The financial results showed that the mobile network had a negative equity of R3.3 billion. Negative equity means that a company will not be able to settle all of its liabilities with its assets if it is liquidated.
Analysts had warned Blue Label that acquiring a stake in Cell C is not a very good idea, because the South African telecommunications market is dominated by Vodacom and MTN.
Will listing on the JSE work?
In May, Blue Label announced that it is considering listing Cell C on the JSE, a move that has worked well for Pick’n Pay and Boxer.
However, in August, the company reported that “the terms and conditions of the proposed restructure are still being developed in consultation with the group’s financial advisers and remain subject to ongoing engagement and approvals by the boards of directors of both Blue Label and Cell C, as well as the requisite shareholder and regulatory consents.”
Blue Label, however, cautioned shareholders to exercise caution when dealing in the company’s shares until a further announcement is made.
Pick n Pay lists Boxer to make money
Pick n Pay Group listed its pride and joy, Boxer, on the JSE with the aim of taking it out of its financial woes.

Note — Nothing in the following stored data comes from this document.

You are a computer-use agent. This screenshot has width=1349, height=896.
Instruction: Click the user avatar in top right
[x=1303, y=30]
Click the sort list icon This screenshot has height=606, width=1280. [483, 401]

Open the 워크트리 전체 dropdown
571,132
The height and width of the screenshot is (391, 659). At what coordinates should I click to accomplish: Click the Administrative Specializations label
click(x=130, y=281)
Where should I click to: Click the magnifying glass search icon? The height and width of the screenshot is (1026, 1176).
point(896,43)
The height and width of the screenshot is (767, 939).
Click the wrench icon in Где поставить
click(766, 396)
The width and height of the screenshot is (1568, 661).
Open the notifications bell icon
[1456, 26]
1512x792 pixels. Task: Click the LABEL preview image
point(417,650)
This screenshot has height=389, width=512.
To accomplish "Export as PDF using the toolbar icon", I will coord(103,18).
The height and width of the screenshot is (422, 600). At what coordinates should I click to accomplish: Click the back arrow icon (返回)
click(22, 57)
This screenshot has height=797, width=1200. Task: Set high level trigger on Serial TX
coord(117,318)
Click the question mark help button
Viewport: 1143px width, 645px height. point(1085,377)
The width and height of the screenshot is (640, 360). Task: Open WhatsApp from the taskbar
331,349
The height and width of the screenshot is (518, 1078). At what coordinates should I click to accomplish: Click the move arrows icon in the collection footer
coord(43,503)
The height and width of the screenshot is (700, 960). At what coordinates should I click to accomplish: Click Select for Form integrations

Before the listing, Pick n Pay Group was technically insolvent; the retailer’s revenue increased from R109.28 billion to R115.37 billion, while trading expenses rose from R20.15 billion to R22.55 billion. Total liabilities exceeded total assets by R183 million.
However, CEO Sean Summers said the retailer has a strategy to turn the ship around, including the listing of Boxer. “The Boxer IPO remains pivotal to our strategy, and their remarkable performance continues to prove it is an exceptional business. We are excited to see it thrive as a listed entity,” said Summers.
Through Boxer’s initial public offering (IPO), Pick n Pay was able to raise more than R8.5 billion from the 157.4 million shares allocated to qualifying investors at a share price of R54. Pick n Pay still owns 63% of Boxer.